報告：增加環保投入不利中國官員升遷 In China, Being Green Can Be Bad for Your Career
清華大學的吳靜、阿爾伯塔大學(University of Alberta)的莫克(Randall Morck)、上海財經大學的黃俊以及新加坡國立大學(National University of Singapore)的鄧永恒、楊賢寫道﹐市政府用於改善環境的支出﹐與該市的書記和市長獲得提拔的概率之間﹐反倒存在明顯的負相關。對中國的政界人士來說﹐搞環保是件孤獨的事。
這 樣的政治結果可能也是官員不願增加綠色項目投入的原因。用於改善環境的投入在城鎮基礎設施投入的比重從2000年的25.4%下降到2006年的 19.1%﹐然後在2009年有所上升﹐達到21.3%。與此同時﹐包括道路橋梁在內的城鎮交通設施投入佔城鎮基礎設施投入總額的比重﹐從2000年的 60.2%上升到2009年的72.7%。
In China, Being Green Can Be Bad for Your Career
China's leaders love to talk about their commitment to cleaning up pollution. When China's new leader Xi Jinping sketched out his version of the 'Chinese dream' in November, he made sure to include 'a better environment.'
So why are air and water quality in China so lousy?
A big reason, says one group of economists, is that local officials who spend heavily to reduce pollution instead end up reducing their chances for promotion. Those, on the other hand, who spend big on highways and other transportation infrastructure, which may damage the environment but boost GDP, are more likely to get ahead.
'A city government's spending on environmental improvements is actually significantly negatively related to the odds of its (Communist Party) secretary and mayor being promoted,' write Jing Wu of Tsinghua University, Randall Morck of the University of Alberta and Yongheng Deng, Jun Huang and Bernard Yeung of the National University of Singapore ( pdf). For a Chinese politician, it's lonely being green.

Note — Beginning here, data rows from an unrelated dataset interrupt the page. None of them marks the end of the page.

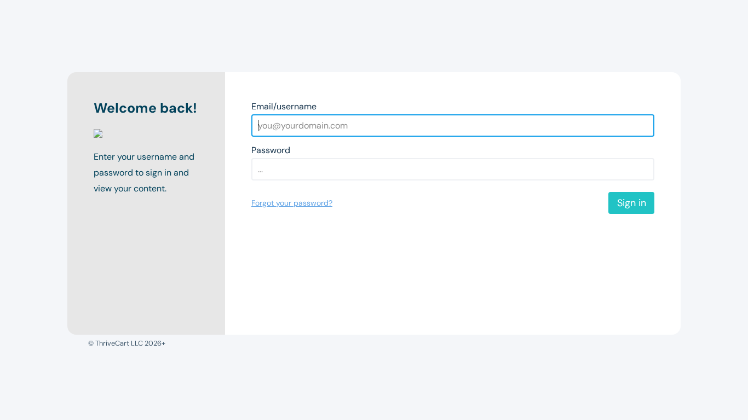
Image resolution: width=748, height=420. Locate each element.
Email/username (284, 106)
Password (270, 150)
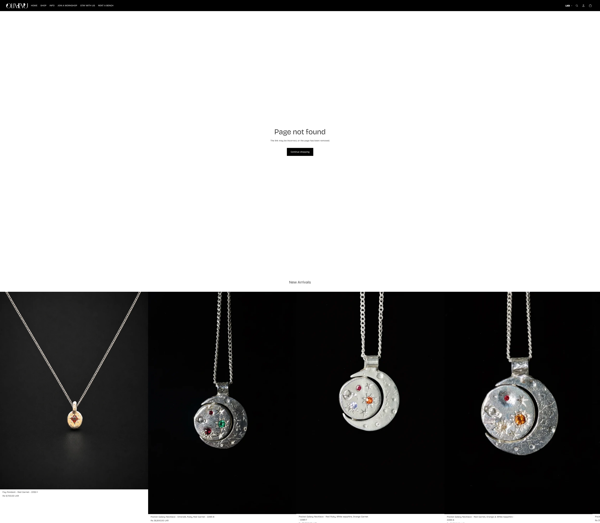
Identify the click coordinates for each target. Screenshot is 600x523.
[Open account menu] (583, 5)
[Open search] (576, 5)
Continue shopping (300, 152)
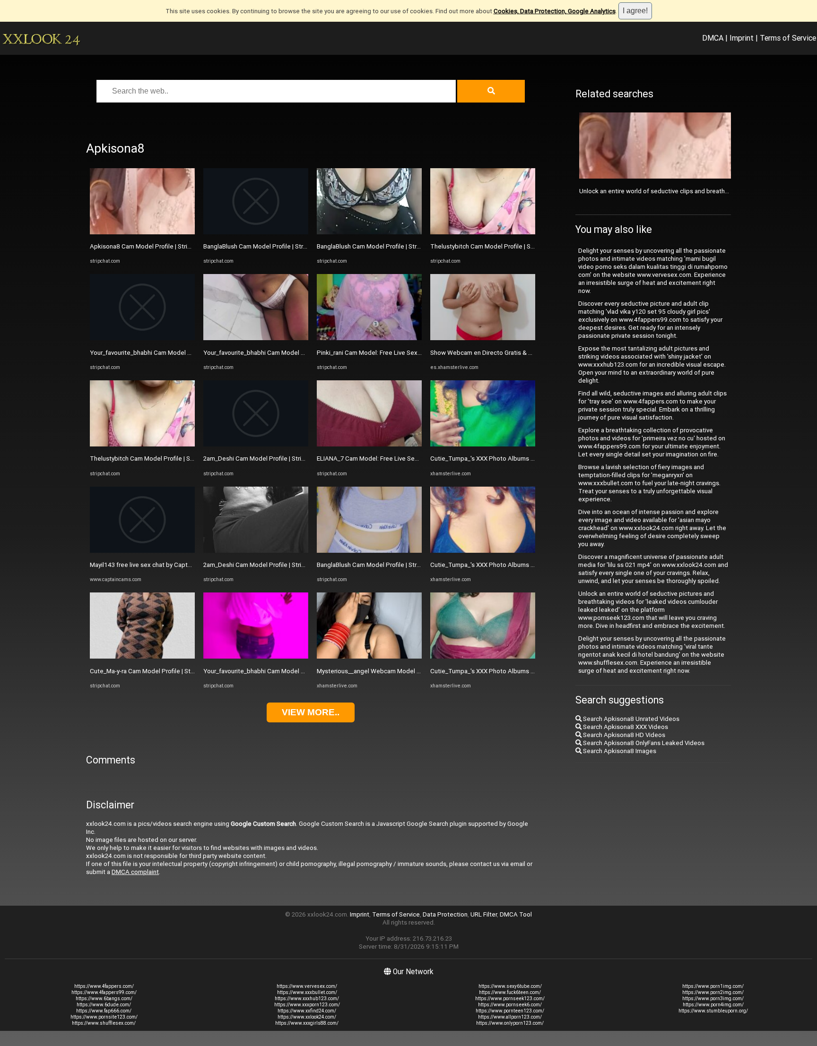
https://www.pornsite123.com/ (104, 1017)
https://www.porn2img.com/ (713, 992)
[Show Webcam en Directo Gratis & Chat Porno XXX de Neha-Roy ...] (482, 338)
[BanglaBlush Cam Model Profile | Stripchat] (255, 232)
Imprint (742, 38)
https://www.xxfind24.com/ (307, 1011)
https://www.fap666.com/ (103, 1011)
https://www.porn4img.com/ (713, 1005)
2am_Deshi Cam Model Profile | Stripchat (260, 458)
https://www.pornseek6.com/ (510, 1005)
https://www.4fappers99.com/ (104, 992)
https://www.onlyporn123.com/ (510, 1023)
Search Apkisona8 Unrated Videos (630, 719)
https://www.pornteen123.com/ (510, 1011)
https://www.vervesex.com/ (307, 986)
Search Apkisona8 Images (619, 751)
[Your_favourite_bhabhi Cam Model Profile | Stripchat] (142, 338)
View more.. (310, 712)
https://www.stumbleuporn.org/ (713, 1011)
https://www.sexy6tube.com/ (510, 986)
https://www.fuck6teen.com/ (510, 992)
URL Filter (483, 914)
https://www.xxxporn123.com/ (307, 1005)
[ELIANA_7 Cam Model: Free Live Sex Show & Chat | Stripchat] (369, 444)
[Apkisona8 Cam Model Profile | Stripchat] (142, 232)
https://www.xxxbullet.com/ (307, 992)
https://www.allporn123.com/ (510, 1017)
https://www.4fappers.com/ (104, 986)
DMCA (712, 38)
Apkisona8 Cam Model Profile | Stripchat (146, 246)
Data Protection (445, 914)
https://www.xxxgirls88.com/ (307, 1023)
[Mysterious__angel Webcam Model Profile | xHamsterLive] (369, 656)
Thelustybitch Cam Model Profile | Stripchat (151, 458)
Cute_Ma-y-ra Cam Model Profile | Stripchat (150, 671)
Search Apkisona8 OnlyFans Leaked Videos (643, 743)
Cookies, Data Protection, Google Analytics (555, 11)
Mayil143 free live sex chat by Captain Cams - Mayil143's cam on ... (182, 565)
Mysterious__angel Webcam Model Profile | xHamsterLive (397, 671)
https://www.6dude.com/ (104, 1005)
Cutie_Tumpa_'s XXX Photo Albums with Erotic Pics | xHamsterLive (523, 458)
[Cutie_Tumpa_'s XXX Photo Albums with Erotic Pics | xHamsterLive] (482, 444)
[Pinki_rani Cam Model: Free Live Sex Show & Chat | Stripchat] (369, 338)
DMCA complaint (135, 872)
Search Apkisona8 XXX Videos (625, 727)
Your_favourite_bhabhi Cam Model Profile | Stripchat (162, 353)
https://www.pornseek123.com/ (510, 998)
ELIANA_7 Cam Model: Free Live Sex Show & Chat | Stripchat (401, 458)
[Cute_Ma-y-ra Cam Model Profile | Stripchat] (142, 656)
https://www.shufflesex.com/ (104, 1023)
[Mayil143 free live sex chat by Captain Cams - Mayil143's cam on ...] (142, 551)
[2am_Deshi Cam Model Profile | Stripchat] (255, 444)
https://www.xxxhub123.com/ (307, 998)
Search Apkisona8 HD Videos (623, 735)
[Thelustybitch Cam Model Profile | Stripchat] (142, 444)
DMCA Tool (516, 914)
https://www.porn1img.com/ (713, 986)
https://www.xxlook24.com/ (307, 1017)
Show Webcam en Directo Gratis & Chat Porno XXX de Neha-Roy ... (523, 353)
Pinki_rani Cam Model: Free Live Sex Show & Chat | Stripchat (401, 353)
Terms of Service (788, 38)
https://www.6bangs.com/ (104, 998)
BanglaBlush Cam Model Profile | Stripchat (262, 246)
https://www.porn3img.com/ (713, 998)
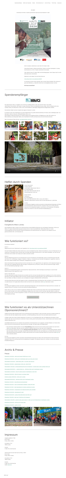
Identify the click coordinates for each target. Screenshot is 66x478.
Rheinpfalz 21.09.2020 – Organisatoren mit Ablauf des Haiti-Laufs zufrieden (20, 389)
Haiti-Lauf (6, 475)
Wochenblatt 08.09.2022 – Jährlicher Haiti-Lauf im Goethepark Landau (19, 379)
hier (44, 281)
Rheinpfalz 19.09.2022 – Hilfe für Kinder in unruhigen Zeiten (17, 374)
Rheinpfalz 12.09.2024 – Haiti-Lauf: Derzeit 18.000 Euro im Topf (18, 356)
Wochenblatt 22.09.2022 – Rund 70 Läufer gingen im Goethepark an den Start (21, 371)
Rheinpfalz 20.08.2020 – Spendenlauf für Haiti (14, 392)
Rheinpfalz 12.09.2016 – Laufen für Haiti (13, 405)
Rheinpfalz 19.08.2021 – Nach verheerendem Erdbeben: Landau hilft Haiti (20, 384)
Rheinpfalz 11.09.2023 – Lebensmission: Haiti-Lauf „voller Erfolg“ (18, 364)
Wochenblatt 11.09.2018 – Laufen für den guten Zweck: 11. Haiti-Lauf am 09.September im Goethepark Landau (27, 399)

The economists compared the political outcomes of spending on the environment and spending on transportation infrastructure between 2000 and 2009. Higher transportation infrastructure turned into higher GDP -- and higher GDP growth brings promotions, they say. Higher environmental investment didn't lead to the necessary jump in GDP. Career-wise, that's a loser.
The political outcome also probably reflects a reticence to spend more on green projects. Investment in environmental improvements, as a percentage of total urban infrastructure investment, dropped from 25.4% in 2000 to a low of 19.1% in 2006, before increasing a somewhat to 21.3% in 2009. Meanwhile, investment in urban transportation infrastructure, including roads and bridges, jumped from 60.2% of total urban infrastructure investment in 2000 to 72.7% in 2009.
Still, there is some minimum level of environmental spending that's necessary for career advancement, the authors argue, because such spending is seen as necessary to preserve 'social stability.' Massive protests over pollution are not the sort of thing a local official wants on his resume.